» Exercise aim: Scan the data below for lines containing the string "chevron" and give only how many there are.

(Extracted data entries)
☆ ☆ ☆ ☆ ☆

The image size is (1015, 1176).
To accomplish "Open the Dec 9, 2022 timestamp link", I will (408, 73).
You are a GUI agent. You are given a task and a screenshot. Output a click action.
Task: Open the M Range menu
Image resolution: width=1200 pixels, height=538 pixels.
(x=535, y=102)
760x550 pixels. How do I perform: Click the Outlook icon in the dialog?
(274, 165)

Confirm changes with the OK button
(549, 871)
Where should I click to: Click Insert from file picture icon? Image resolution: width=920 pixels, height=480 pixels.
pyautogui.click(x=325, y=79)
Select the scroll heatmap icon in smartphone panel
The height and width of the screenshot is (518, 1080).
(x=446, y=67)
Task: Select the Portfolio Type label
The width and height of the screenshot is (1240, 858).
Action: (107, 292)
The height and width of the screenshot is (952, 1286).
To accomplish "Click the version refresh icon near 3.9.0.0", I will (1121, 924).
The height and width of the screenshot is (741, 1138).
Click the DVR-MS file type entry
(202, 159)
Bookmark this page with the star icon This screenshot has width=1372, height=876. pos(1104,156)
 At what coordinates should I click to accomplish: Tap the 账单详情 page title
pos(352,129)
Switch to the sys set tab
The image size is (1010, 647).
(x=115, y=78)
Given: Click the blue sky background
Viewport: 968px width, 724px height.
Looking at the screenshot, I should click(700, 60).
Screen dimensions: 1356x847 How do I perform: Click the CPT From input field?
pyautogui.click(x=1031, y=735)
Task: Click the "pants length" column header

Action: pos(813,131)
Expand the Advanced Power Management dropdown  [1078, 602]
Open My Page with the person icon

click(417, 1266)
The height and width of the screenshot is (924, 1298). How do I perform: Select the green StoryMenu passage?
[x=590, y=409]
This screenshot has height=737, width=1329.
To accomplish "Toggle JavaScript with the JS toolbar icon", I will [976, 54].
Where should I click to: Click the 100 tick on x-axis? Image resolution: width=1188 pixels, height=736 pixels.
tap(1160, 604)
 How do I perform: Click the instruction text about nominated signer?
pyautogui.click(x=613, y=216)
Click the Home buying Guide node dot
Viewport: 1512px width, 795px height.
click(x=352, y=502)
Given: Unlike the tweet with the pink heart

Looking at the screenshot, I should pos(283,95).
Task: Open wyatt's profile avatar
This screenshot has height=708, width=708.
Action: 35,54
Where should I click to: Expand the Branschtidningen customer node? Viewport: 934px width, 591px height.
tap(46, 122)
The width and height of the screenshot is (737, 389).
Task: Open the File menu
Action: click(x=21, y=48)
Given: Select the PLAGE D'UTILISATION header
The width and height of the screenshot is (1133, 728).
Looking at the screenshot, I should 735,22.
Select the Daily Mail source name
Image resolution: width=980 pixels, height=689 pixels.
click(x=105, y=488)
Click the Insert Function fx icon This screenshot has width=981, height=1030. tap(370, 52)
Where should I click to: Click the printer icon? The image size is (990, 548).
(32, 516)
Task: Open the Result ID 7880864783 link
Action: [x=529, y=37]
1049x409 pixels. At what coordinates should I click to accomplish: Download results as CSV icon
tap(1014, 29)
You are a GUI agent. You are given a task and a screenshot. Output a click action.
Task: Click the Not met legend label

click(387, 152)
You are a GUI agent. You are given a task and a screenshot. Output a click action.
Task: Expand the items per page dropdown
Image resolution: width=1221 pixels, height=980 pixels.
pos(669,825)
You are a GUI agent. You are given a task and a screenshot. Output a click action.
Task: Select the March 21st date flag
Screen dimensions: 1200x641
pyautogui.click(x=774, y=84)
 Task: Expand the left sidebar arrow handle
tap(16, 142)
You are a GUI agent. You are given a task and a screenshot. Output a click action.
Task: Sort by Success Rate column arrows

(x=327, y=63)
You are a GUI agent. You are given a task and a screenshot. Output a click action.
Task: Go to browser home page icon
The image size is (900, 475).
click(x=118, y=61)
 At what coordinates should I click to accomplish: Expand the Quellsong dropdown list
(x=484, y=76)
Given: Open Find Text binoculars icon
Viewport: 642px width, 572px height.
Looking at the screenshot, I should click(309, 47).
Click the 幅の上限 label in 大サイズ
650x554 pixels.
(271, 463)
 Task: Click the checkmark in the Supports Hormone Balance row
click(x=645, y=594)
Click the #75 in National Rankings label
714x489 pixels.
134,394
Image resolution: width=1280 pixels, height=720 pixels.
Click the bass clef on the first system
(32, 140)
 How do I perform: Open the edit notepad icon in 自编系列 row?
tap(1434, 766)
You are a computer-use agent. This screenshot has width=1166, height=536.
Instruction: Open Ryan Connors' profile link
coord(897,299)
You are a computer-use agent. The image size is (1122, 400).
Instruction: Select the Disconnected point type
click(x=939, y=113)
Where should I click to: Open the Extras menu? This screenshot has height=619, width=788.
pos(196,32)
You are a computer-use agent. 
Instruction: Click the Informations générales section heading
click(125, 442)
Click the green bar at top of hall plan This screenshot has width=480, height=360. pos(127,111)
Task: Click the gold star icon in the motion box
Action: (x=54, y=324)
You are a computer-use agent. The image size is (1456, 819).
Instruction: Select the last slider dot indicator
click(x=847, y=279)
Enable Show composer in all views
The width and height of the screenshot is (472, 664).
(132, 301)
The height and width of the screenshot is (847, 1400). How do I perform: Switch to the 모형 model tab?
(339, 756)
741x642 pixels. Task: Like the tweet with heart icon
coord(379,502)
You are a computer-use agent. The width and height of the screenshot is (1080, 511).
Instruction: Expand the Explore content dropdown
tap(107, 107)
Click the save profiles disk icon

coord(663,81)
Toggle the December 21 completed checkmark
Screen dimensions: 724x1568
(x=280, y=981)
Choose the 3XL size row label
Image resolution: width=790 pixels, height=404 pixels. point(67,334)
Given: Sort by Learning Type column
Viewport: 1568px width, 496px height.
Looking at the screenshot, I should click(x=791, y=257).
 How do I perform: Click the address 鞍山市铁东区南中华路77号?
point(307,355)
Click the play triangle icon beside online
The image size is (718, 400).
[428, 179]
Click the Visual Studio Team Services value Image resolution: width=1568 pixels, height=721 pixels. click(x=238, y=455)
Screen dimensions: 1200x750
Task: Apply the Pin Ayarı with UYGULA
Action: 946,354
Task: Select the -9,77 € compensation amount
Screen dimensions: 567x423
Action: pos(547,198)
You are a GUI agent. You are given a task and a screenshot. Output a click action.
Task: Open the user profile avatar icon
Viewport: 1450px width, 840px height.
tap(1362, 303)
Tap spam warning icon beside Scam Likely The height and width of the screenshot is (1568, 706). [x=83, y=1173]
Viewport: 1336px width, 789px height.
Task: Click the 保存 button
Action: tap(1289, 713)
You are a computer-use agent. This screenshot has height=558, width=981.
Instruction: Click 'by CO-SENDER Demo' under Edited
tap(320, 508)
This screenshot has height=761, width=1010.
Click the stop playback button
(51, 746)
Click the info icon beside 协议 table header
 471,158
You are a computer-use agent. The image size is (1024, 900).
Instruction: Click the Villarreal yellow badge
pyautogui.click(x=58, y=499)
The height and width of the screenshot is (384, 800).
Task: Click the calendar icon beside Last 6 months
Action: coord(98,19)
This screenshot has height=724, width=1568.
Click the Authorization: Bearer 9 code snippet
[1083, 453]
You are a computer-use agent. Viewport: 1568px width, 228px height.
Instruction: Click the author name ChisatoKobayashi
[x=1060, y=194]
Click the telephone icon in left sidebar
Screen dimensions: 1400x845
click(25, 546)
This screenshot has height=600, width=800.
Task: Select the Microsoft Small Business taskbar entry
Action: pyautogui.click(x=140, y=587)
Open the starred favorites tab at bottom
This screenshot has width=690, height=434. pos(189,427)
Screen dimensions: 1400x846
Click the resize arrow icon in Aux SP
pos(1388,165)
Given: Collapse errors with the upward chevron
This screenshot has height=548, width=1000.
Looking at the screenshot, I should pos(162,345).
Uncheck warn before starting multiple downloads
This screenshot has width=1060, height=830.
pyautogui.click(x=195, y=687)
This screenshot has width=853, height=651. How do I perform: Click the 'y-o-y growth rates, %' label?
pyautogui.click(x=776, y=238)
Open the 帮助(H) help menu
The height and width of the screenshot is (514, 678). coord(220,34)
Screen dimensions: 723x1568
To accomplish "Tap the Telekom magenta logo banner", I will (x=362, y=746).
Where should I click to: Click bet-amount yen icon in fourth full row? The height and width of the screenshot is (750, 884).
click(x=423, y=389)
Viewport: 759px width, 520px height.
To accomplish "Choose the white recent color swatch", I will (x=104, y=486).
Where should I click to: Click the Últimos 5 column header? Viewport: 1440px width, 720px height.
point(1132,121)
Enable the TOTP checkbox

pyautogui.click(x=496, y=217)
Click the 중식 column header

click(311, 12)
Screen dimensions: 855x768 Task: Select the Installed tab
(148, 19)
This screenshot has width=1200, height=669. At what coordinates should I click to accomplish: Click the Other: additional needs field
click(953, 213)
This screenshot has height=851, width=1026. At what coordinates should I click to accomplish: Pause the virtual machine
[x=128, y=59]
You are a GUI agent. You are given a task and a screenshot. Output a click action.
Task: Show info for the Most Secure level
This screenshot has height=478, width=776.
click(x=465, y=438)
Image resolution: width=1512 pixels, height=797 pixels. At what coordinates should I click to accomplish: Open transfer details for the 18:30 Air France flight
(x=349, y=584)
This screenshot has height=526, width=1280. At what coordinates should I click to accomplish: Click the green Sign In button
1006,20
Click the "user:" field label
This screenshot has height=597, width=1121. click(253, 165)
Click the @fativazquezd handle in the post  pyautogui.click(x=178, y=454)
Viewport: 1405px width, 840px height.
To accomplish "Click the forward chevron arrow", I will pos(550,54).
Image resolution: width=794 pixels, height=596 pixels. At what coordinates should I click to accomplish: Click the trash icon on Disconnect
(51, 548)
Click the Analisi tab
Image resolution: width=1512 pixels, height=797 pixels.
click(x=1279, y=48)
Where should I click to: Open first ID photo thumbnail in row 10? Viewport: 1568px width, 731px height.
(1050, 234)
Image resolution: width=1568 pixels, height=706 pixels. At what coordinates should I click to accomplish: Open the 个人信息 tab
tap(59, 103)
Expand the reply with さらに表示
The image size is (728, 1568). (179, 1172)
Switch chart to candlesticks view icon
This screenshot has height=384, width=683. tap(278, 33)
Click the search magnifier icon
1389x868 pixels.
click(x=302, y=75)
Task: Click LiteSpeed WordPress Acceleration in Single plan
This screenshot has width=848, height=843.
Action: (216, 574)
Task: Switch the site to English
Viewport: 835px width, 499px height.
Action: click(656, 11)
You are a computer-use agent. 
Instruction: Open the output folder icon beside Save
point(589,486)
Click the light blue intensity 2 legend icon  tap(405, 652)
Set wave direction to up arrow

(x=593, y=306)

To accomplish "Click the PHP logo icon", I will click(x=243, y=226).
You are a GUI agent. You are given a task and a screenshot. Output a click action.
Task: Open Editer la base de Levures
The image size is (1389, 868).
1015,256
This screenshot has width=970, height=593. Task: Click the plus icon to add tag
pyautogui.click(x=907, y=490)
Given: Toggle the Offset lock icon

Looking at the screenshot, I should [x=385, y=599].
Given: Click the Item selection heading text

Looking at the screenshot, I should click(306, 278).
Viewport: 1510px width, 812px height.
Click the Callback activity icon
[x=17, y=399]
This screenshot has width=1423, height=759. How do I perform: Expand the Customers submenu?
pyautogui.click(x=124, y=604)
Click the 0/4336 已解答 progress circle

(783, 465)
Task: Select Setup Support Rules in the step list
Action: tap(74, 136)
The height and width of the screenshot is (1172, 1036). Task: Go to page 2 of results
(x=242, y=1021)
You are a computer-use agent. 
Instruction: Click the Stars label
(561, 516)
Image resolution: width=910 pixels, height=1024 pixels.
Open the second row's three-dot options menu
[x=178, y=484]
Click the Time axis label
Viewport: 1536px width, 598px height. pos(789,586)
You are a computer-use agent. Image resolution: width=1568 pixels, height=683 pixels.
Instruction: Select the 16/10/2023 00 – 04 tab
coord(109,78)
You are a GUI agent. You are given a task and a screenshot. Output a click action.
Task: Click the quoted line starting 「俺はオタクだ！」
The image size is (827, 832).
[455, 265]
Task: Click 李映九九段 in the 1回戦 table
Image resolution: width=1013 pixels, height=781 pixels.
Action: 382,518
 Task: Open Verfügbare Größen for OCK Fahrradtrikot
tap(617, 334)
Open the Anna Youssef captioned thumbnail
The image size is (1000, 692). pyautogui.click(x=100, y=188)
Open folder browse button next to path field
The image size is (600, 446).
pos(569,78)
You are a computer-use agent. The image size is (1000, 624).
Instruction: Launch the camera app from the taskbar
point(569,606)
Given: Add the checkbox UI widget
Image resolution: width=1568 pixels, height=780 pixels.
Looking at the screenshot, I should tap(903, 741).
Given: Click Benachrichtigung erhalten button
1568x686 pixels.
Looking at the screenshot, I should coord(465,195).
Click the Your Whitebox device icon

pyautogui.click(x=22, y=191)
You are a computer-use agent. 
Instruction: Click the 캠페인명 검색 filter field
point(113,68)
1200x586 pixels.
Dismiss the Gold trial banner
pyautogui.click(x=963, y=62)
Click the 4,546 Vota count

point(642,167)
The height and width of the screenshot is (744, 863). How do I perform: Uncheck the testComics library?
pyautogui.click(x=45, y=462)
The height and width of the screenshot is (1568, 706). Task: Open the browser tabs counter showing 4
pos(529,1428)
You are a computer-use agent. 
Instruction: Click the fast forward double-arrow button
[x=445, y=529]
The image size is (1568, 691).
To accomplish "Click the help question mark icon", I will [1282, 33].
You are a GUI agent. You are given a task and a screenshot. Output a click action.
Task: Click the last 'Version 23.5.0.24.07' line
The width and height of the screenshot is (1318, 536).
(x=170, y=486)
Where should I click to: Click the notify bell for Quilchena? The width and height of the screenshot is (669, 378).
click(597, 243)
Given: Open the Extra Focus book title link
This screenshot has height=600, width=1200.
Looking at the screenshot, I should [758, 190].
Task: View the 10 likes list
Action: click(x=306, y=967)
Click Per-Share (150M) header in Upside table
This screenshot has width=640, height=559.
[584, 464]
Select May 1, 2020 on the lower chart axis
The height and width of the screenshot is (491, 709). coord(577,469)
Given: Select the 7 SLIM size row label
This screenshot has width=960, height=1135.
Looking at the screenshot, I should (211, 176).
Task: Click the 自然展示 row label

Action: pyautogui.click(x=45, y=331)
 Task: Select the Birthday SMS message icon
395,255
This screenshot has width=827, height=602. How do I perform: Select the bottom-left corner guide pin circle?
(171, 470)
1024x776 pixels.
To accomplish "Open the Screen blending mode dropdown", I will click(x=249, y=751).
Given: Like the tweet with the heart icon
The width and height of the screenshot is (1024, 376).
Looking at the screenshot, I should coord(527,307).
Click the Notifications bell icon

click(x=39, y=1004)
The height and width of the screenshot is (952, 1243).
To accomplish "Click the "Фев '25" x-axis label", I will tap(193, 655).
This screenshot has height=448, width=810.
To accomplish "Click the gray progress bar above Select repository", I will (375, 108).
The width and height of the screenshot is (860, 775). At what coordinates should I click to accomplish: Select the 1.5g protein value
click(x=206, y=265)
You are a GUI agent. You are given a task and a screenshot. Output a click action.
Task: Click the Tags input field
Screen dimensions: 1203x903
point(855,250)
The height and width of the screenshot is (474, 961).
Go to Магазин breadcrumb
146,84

☆ ☆ ☆ ☆ ☆

» Response to this task: 2